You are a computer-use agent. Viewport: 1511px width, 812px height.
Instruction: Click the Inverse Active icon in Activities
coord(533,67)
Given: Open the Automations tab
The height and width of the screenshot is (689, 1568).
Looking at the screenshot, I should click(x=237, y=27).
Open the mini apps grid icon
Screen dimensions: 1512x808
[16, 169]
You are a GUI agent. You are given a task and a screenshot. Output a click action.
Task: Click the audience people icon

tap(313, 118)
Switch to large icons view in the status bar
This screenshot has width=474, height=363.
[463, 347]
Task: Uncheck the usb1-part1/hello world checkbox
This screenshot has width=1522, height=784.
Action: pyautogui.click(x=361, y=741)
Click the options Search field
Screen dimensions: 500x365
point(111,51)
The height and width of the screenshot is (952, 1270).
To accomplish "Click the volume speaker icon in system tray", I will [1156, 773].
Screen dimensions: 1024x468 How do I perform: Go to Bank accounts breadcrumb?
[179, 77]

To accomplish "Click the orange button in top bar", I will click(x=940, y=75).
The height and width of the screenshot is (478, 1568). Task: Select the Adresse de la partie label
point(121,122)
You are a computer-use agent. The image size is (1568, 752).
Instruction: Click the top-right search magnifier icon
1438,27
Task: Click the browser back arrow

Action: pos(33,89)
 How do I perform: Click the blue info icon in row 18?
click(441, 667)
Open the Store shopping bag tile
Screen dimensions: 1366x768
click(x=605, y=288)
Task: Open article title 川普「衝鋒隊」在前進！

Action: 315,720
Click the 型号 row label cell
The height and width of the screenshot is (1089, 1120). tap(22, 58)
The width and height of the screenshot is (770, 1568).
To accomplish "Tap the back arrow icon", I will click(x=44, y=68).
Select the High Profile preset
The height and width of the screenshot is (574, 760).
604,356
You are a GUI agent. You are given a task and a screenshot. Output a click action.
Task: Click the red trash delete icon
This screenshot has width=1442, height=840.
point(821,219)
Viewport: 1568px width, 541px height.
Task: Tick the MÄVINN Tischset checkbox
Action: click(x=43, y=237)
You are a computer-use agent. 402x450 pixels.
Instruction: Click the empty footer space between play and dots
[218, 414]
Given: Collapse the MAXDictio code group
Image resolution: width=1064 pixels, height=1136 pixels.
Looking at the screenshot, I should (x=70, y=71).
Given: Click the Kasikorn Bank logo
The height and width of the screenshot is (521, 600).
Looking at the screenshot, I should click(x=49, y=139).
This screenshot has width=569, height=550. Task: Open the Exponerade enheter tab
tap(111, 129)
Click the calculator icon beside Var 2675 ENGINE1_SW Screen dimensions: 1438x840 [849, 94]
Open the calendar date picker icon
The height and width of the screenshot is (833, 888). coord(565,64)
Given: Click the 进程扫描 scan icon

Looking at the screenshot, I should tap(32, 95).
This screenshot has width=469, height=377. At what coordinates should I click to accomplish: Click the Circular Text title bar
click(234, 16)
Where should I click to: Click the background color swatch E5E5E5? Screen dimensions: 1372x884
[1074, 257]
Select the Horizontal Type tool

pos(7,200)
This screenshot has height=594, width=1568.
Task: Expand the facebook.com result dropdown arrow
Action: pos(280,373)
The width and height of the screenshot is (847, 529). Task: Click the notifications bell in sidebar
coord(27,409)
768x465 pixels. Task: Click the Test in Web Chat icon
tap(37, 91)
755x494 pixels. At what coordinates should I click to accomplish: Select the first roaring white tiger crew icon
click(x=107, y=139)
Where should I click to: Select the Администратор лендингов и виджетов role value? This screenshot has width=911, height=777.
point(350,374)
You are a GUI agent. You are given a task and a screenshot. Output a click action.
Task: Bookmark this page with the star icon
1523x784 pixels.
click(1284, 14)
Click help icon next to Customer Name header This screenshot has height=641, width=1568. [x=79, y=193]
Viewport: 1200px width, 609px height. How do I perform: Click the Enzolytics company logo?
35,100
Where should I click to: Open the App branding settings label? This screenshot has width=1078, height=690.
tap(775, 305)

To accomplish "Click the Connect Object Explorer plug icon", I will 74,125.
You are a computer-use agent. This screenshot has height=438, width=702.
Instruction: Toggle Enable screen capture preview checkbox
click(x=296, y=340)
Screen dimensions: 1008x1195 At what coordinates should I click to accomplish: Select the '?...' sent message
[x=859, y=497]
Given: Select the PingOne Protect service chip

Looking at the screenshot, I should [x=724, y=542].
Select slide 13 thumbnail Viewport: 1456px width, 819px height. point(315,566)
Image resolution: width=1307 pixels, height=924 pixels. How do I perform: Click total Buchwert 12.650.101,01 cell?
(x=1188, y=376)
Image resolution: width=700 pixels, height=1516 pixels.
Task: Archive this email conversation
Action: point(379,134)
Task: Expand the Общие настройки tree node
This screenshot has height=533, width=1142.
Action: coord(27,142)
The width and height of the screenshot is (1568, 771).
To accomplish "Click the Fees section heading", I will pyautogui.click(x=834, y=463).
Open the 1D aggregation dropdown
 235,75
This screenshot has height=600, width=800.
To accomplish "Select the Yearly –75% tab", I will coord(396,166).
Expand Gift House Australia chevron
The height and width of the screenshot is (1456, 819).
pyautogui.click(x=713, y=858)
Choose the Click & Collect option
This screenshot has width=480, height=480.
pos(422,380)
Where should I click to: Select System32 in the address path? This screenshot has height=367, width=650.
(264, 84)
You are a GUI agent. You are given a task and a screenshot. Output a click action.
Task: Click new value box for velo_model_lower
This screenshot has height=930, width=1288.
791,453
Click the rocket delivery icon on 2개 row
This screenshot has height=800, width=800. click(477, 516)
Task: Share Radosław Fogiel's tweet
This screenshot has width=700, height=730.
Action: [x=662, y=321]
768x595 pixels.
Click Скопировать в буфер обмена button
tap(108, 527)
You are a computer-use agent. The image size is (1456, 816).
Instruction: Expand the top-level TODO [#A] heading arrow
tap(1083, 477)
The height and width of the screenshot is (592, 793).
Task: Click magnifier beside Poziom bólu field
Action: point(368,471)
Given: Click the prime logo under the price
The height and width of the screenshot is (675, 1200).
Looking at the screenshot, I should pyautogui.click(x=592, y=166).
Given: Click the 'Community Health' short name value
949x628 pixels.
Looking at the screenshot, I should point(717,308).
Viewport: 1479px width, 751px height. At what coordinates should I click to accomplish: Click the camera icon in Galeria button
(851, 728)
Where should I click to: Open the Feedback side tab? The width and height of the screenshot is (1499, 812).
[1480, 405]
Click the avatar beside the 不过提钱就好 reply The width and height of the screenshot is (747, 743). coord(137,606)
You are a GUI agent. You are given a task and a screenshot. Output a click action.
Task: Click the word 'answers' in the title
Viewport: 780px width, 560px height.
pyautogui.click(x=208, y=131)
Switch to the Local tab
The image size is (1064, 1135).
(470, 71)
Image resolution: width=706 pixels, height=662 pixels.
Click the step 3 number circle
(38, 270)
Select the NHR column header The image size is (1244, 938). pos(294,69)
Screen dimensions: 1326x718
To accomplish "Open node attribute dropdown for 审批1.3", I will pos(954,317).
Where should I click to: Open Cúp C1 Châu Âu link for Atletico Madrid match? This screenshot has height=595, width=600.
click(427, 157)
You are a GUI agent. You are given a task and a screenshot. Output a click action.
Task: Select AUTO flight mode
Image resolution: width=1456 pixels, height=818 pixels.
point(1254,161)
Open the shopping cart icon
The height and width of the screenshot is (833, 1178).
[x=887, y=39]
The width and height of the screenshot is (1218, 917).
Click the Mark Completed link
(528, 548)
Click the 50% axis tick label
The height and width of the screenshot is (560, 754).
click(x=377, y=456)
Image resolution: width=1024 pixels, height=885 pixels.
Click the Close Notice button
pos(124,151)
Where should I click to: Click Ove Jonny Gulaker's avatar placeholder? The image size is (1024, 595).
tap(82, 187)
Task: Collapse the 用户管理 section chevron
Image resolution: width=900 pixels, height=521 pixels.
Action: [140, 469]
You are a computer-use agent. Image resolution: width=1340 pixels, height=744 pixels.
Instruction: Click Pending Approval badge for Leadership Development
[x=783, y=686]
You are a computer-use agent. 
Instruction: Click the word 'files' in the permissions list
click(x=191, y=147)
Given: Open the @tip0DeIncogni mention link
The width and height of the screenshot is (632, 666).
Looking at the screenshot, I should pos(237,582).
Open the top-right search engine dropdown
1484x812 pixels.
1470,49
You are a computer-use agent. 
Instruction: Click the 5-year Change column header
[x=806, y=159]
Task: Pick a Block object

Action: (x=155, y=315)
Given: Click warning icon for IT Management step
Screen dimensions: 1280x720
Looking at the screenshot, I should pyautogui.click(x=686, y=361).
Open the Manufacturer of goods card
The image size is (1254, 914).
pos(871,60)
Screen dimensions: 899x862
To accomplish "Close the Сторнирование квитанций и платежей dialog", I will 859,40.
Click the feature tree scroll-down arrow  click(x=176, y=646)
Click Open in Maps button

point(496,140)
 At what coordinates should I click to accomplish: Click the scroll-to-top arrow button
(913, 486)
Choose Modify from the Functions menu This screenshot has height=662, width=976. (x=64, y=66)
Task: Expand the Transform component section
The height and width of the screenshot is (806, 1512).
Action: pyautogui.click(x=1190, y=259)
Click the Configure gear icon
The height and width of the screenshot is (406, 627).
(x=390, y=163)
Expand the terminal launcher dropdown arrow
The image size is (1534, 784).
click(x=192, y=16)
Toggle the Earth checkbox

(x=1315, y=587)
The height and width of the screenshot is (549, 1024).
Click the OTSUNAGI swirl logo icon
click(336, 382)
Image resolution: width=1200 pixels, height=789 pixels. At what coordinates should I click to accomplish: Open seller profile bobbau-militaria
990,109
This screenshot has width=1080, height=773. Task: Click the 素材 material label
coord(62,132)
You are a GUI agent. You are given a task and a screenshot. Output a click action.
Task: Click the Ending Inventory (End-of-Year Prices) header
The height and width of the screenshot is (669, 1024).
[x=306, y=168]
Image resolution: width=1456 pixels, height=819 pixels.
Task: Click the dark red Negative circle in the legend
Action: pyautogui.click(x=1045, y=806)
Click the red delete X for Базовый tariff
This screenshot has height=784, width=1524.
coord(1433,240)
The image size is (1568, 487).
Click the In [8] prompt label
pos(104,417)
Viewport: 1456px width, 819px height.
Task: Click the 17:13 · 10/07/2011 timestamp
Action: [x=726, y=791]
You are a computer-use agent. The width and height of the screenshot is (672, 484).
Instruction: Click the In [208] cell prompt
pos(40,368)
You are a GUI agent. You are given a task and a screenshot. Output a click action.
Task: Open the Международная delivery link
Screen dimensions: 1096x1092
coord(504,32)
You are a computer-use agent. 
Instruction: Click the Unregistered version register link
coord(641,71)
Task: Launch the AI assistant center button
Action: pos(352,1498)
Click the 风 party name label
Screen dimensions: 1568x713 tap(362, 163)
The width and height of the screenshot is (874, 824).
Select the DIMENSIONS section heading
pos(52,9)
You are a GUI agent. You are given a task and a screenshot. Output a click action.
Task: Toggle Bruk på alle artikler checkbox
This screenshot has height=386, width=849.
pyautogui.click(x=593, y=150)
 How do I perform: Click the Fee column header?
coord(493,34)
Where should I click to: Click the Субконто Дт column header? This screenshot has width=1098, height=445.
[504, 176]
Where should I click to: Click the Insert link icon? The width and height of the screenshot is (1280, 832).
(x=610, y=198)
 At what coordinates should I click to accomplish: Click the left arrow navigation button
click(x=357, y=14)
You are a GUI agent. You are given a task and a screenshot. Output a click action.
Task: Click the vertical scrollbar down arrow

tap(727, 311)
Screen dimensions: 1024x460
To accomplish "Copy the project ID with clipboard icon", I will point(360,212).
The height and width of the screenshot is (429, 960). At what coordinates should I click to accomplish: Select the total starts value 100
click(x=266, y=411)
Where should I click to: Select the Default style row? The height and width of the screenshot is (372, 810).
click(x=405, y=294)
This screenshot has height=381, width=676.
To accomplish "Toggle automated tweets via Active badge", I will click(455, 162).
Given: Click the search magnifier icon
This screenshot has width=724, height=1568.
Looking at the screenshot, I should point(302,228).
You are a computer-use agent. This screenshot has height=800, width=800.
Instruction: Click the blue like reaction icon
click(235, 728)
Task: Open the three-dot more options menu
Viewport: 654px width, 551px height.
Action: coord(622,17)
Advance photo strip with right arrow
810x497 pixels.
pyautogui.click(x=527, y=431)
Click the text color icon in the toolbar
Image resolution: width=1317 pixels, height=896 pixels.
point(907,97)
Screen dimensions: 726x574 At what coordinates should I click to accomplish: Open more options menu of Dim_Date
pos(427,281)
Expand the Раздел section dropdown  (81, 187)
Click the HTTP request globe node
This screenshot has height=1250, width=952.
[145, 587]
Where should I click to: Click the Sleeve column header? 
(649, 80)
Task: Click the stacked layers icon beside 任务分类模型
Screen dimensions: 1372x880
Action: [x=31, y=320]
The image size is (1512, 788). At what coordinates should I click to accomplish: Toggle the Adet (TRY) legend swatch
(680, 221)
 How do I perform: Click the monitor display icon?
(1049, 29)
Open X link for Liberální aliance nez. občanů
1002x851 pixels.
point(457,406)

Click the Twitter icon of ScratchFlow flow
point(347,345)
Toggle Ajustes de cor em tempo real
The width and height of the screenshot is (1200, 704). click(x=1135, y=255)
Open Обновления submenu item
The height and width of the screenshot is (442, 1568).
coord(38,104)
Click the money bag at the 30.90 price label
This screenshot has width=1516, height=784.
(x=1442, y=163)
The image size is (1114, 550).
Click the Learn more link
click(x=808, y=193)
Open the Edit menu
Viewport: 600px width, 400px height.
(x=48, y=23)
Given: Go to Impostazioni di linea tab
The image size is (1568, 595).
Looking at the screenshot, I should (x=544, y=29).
########################################
Rewrite the part of the records that opens with the line containing "Task: Click the stacked" and closes with the line containing "point(347,345)", keeping every line, requests included. Add 89 to each coordinate value in the answers and leave all other numbers unchanged.

Task: Click the stacked layers icon beside 任务分类模型
Screen dimensions: 1372x880
Action: [x=120, y=409]
The image size is (1512, 788). At what coordinates should I click to accomplish: Toggle the Adet (TRY) legend swatch
(769, 310)
 How do I perform: Click the monitor display icon?
(1138, 118)
Open X link for Liberální aliance nez. občanů
1002x851 pixels.
point(546,495)

Click the Twitter icon of ScratchFlow flow
point(436,434)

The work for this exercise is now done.